# SHORT EXERCISE:
Copy every one of the records below verbatim, keeping each line and character unchanged.

[Dataset entries]
____________
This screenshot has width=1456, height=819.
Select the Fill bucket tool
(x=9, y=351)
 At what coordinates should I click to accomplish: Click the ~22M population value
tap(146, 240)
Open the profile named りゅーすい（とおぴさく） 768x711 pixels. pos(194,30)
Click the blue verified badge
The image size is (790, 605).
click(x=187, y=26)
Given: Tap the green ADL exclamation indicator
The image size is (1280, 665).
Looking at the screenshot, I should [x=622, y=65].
____________
# ANSWER TO THE EXERCISE:
This screenshot has width=1456, height=819.
Select the Fill bucket tool
(x=9, y=351)
 At what coordinates should I click to accomplish: Click the ~22M population value
tap(146, 240)
Open the profile named りゅーすい（とおぴさく） 768x711 pixels. pos(194,30)
Click the blue verified badge
The image size is (790, 605).
click(x=187, y=26)
Given: Tap the green ADL exclamation indicator
The image size is (1280, 665).
Looking at the screenshot, I should [x=622, y=65].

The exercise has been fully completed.